1 a : to bite gently b : to eat or chew in small bits
2 : to take away bit by bit

I haven't had the will to finish a book in quite some time (a result of last month's quest to take the pressure off). In the interim I haven't stopped reading, but I've been enjoying various papers, essays, poetry and short articles.

There’s a particular pleasure in this sort of literary nibbling that I forgot about. Wandering through 10 pages here and there feels like a quiet oasis in the middle of my over-thought days. It’s made me realize how easy it is to break our lives up into novel-sized proportions – each book a goal or project - all or nothing.

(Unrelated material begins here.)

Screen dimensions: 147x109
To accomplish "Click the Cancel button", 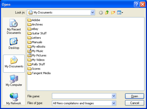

My actions have written many novels by:
-running an entire 5K
-going to Kenya
-working to change certain habits
-dating, not-dating, stepping into the gray-area, not-dating

With each completed manuscript, amazing things have become part of my story. Things are completed, direction is gained, and ink has dried.

But this sort of lengthy, focused existence with beginning, middle and end is not my life’s natural proclivity.

Like these poems and essays of varying length and substance, I’m made to be broken up into chunks. My existence is that of a born nibbler.

I like to know small parts of things. We even joke about it in my family - as my brother would say, “we know a little bit about a lot.”

It’s frustrating because there’s this unspoken societal taboo in America with regards to nibbling. We see potential in a child, foster it, and encourage them to excel. With time, they must choose between scat-singing and pirouetting.

Maybe it’s a bit of mid-twenties rebellion, but I think that choosing just sucks.

See, I like Nebraska Cornhusker football, Common, Kenyan skies, Red Zinfandel, talking to strangers, watching an opera, reading the paper, Wendell Berry, ballet dancing, making coffee in a French press, Newcastle, praying while in my car, black sharpies, crime and detective books, being frustrated while running, writing in my journal, buying shoes, eating cheese and bread for dinner, talking about God, putting on lip gloss, dancing around my apartment, hugging just about anyone, Aqua Teen Hunger Force, and peanut butter.

(And that’s just off the top of my head.)

These are all things I know about to varying degrees. I have nibbled and chomped down on them, sinking my teeth into all that makes up this special life. The list reads like that of a schizophrenic, but it is entirely me, through and through.